How to complete this task
Go through the listing below and output it word for word.

Records for processing
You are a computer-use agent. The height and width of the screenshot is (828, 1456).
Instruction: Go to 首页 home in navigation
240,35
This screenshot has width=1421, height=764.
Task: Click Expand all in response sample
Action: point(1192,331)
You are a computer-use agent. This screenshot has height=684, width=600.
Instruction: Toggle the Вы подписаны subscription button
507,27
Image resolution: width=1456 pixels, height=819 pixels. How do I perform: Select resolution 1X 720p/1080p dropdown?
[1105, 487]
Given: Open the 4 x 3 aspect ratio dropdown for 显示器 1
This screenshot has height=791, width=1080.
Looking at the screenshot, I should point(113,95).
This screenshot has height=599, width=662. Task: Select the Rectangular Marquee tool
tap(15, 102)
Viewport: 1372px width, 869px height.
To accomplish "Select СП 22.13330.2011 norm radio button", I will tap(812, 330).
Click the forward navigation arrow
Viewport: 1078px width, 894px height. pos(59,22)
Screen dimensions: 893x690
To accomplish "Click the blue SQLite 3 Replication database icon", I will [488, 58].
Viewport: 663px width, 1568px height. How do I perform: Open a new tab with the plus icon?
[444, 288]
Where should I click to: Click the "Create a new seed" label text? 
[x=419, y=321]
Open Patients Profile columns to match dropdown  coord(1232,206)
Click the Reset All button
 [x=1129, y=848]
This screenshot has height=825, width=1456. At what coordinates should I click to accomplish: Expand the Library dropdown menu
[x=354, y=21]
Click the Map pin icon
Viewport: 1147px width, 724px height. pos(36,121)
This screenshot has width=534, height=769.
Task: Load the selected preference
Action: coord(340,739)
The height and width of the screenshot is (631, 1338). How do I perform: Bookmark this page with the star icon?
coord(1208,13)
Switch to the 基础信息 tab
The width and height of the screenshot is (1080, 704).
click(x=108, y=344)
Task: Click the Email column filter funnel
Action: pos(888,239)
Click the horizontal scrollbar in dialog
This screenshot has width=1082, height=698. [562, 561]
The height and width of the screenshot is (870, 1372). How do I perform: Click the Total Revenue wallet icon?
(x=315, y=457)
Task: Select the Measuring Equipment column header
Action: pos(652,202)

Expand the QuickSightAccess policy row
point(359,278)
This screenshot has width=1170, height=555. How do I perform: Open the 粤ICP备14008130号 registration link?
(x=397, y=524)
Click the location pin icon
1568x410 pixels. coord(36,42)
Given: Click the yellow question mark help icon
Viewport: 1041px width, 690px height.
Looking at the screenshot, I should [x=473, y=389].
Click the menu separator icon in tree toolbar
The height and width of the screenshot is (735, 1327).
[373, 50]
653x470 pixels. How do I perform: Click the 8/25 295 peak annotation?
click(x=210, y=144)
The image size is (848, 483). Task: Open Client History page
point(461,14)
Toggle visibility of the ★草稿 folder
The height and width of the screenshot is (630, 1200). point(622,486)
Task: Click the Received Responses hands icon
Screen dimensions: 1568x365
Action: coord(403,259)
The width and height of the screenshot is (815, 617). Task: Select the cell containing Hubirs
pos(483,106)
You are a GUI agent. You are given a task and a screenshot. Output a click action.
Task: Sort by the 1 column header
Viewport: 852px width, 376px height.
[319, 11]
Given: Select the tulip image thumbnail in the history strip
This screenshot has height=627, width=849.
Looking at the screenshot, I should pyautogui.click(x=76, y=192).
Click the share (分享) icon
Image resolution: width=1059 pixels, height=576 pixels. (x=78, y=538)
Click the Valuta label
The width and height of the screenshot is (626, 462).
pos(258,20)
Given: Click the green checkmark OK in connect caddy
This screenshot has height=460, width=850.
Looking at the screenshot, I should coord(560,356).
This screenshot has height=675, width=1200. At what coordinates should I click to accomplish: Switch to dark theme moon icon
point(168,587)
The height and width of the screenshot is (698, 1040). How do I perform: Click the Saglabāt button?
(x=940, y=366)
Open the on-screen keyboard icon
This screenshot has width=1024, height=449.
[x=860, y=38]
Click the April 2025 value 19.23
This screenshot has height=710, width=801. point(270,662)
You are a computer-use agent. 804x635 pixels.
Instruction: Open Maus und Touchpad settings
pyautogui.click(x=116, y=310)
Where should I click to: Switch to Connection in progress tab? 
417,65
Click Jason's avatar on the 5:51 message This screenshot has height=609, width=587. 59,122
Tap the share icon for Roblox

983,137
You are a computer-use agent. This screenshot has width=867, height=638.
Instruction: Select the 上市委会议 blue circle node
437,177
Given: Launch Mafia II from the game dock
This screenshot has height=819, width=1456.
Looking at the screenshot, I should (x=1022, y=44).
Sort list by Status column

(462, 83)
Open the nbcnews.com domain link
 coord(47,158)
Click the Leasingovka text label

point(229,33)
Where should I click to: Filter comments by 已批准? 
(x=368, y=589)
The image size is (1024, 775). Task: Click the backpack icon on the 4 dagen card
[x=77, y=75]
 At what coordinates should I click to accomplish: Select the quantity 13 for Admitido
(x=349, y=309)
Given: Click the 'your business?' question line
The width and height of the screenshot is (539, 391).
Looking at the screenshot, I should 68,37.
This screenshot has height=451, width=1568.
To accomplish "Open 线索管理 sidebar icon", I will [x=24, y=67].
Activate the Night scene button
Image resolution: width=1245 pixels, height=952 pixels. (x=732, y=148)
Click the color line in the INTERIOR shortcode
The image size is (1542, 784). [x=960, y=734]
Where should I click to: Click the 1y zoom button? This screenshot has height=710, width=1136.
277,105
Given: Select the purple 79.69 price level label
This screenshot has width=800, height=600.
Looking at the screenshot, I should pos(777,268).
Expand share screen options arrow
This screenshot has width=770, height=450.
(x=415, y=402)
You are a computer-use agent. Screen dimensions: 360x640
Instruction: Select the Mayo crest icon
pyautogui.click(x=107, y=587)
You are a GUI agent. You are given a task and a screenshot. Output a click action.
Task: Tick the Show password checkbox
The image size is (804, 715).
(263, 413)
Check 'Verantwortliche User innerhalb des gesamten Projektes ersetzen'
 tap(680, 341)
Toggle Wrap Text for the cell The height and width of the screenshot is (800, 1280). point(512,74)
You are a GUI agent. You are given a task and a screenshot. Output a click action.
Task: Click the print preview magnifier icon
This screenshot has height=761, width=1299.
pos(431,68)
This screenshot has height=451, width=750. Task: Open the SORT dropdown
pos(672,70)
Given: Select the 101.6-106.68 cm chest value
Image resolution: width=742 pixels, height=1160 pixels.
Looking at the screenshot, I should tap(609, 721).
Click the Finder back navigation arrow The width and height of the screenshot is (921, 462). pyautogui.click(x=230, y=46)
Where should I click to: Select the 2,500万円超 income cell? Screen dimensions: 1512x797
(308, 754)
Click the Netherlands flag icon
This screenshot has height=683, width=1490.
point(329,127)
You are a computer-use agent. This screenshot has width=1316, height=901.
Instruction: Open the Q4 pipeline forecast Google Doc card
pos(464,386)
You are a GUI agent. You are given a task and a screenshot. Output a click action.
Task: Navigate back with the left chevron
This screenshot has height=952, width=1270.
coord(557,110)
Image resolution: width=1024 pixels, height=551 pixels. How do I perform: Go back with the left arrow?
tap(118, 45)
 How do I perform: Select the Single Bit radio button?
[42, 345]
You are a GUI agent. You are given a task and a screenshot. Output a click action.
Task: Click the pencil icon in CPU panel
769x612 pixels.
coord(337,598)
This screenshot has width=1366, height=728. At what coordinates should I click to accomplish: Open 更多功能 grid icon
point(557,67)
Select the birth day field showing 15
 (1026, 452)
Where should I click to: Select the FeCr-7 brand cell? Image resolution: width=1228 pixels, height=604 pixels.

Solution for this task
You are a computer-use agent. The height and width of the screenshot is (828, 1456).
Instruction: Go to 首页 home in navigation
240,35
This screenshot has width=1421, height=764.
Task: Click Expand all in response sample
Action: point(1192,331)
You are a computer-use agent. This screenshot has height=684, width=600.
Instruction: Toggle the Вы подписаны subscription button
507,27
Image resolution: width=1456 pixels, height=819 pixels. How do I perform: Select resolution 1X 720p/1080p dropdown?
[1105, 487]
Given: Open the 4 x 3 aspect ratio dropdown for 显示器 1
This screenshot has height=791, width=1080.
Looking at the screenshot, I should point(113,95).
This screenshot has height=599, width=662. Task: Select the Rectangular Marquee tool
tap(15, 102)
Viewport: 1372px width, 869px height.
To accomplish "Select СП 22.13330.2011 norm radio button", I will tap(812, 330).
Click the forward navigation arrow
Viewport: 1078px width, 894px height. pos(59,22)
Screen dimensions: 893x690
To accomplish "Click the blue SQLite 3 Replication database icon", I will [488, 58].
Viewport: 663px width, 1568px height. How do I perform: Open a new tab with the plus icon?
[444, 288]
Where should I click to: Click the "Create a new seed" label text? 
[x=419, y=321]
Open Patients Profile columns to match dropdown  coord(1232,206)
Click the Reset All button
 [x=1129, y=848]
This screenshot has height=825, width=1456. At what coordinates should I click to accomplish: Expand the Library dropdown menu
[x=354, y=21]
Click the Map pin icon
Viewport: 1147px width, 724px height. pos(36,121)
This screenshot has width=534, height=769.
Task: Load the selected preference
Action: coord(340,739)
The height and width of the screenshot is (631, 1338). How do I perform: Bookmark this page with the star icon?
coord(1208,13)
Switch to the 基础信息 tab
The width and height of the screenshot is (1080, 704).
click(x=108, y=344)
Task: Click the Email column filter funnel
Action: pos(888,239)
Click the horizontal scrollbar in dialog
This screenshot has width=1082, height=698. [562, 561]
The height and width of the screenshot is (870, 1372). How do I perform: Click the Total Revenue wallet icon?
(x=315, y=457)
Task: Select the Measuring Equipment column header
Action: pos(652,202)

Expand the QuickSightAccess policy row
point(359,278)
This screenshot has width=1170, height=555. How do I perform: Open the 粤ICP备14008130号 registration link?
(x=397, y=524)
Click the location pin icon
1568x410 pixels. coord(36,42)
Given: Click the yellow question mark help icon
Viewport: 1041px width, 690px height.
Looking at the screenshot, I should [x=473, y=389].
Click the menu separator icon in tree toolbar
The height and width of the screenshot is (735, 1327).
[373, 50]
653x470 pixels. How do I perform: Click the 8/25 295 peak annotation?
click(x=210, y=144)
The image size is (848, 483). Task: Open Client History page
point(461,14)
Toggle visibility of the ★草稿 folder
The height and width of the screenshot is (630, 1200). point(622,486)
Task: Click the Received Responses hands icon
Screen dimensions: 1568x365
Action: coord(403,259)
The width and height of the screenshot is (815, 617). Task: Select the cell containing Hubirs
pos(483,106)
You are a GUI agent. You are given a task and a screenshot. Output a click action.
Task: Sort by the 1 column header
Viewport: 852px width, 376px height.
[319, 11]
Given: Select the tulip image thumbnail in the history strip
This screenshot has height=627, width=849.
Looking at the screenshot, I should pyautogui.click(x=76, y=192).
Click the share (分享) icon
Image resolution: width=1059 pixels, height=576 pixels. (x=78, y=538)
Click the Valuta label
The width and height of the screenshot is (626, 462).
pos(258,20)
Given: Click the green checkmark OK in connect caddy
This screenshot has height=460, width=850.
Looking at the screenshot, I should coord(560,356).
This screenshot has height=675, width=1200. At what coordinates should I click to accomplish: Switch to dark theme moon icon
point(168,587)
The height and width of the screenshot is (698, 1040). How do I perform: Click the Saglabāt button?
(x=940, y=366)
Open the on-screen keyboard icon
This screenshot has width=1024, height=449.
[x=860, y=38]
Click the April 2025 value 19.23
This screenshot has height=710, width=801. point(270,662)
You are a computer-use agent. 804x635 pixels.
Instruction: Open Maus und Touchpad settings
pyautogui.click(x=116, y=310)
Where should I click to: Switch to Connection in progress tab? 
417,65
Click Jason's avatar on the 5:51 message This screenshot has height=609, width=587. 59,122
Tap the share icon for Roblox

983,137
You are a computer-use agent. This screenshot has width=867, height=638.
Instruction: Select the 上市委会议 blue circle node
437,177
Given: Launch Mafia II from the game dock
This screenshot has height=819, width=1456.
Looking at the screenshot, I should (x=1022, y=44).
Sort list by Status column

(462, 83)
Open the nbcnews.com domain link
 coord(47,158)
Click the Leasingovka text label

point(229,33)
Where should I click to: Filter comments by 已批准? 
(x=368, y=589)
The image size is (1024, 775). Task: Click the backpack icon on the 4 dagen card
[x=77, y=75]
 At what coordinates should I click to accomplish: Select the quantity 13 for Admitido
(x=349, y=309)
Given: Click the 'your business?' question line
The width and height of the screenshot is (539, 391).
Looking at the screenshot, I should 68,37.
This screenshot has height=451, width=1568.
To accomplish "Open 线索管理 sidebar icon", I will [x=24, y=67].
Activate the Night scene button
Image resolution: width=1245 pixels, height=952 pixels. (x=732, y=148)
Click the color line in the INTERIOR shortcode
The image size is (1542, 784). [x=960, y=734]
Where should I click to: Click the 1y zoom button? This screenshot has height=710, width=1136.
277,105
Given: Select the purple 79.69 price level label
This screenshot has width=800, height=600.
Looking at the screenshot, I should pos(777,268).
Expand share screen options arrow
This screenshot has width=770, height=450.
(x=415, y=402)
You are a computer-use agent. Screen dimensions: 360x640
Instruction: Select the Mayo crest icon
pyautogui.click(x=107, y=587)
You are a GUI agent. You are given a task and a screenshot. Output a click action.
Task: Tick the Show password checkbox
The image size is (804, 715).
(263, 413)
Check 'Verantwortliche User innerhalb des gesamten Projektes ersetzen'
 tap(680, 341)
Toggle Wrap Text for the cell The height and width of the screenshot is (800, 1280). point(512,74)
You are a GUI agent. You are given a task and a screenshot. Output a click action.
Task: Click the print preview magnifier icon
This screenshot has height=761, width=1299.
pos(431,68)
This screenshot has height=451, width=750. Task: Open the SORT dropdown
pos(672,70)
Given: Select the 101.6-106.68 cm chest value
Image resolution: width=742 pixels, height=1160 pixels.
Looking at the screenshot, I should tap(609, 721).
Click the Finder back navigation arrow The width and height of the screenshot is (921, 462). pyautogui.click(x=230, y=46)
Where should I click to: Select the 2,500万円超 income cell? Screen dimensions: 1512x797
(308, 754)
Click the Netherlands flag icon
This screenshot has height=683, width=1490.
point(329,127)
You are a computer-use agent. This screenshot has width=1316, height=901.
Instruction: Open the Q4 pipeline forecast Google Doc card
pos(464,386)
You are a GUI agent. You are given a task and a screenshot. Output a click action.
Task: Navigate back with the left chevron
This screenshot has height=952, width=1270.
coord(557,110)
Image resolution: width=1024 pixels, height=551 pixels. How do I perform: Go back with the left arrow?
tap(118, 45)
 How do I perform: Select the Single Bit radio button?
[42, 345]
You are a GUI agent. You are given a task and a screenshot. Output a click action.
Task: Click the pencil icon in CPU panel
769x612 pixels.
coord(337,598)
This screenshot has width=1366, height=728. At what coordinates should I click to accomplish: Open 更多功能 grid icon
point(557,67)
Select the birth day field showing 15
 (1026, 452)
Where should I click to: Select the FeCr-7 brand cell? Image resolution: width=1228 pixels, height=604 pixels.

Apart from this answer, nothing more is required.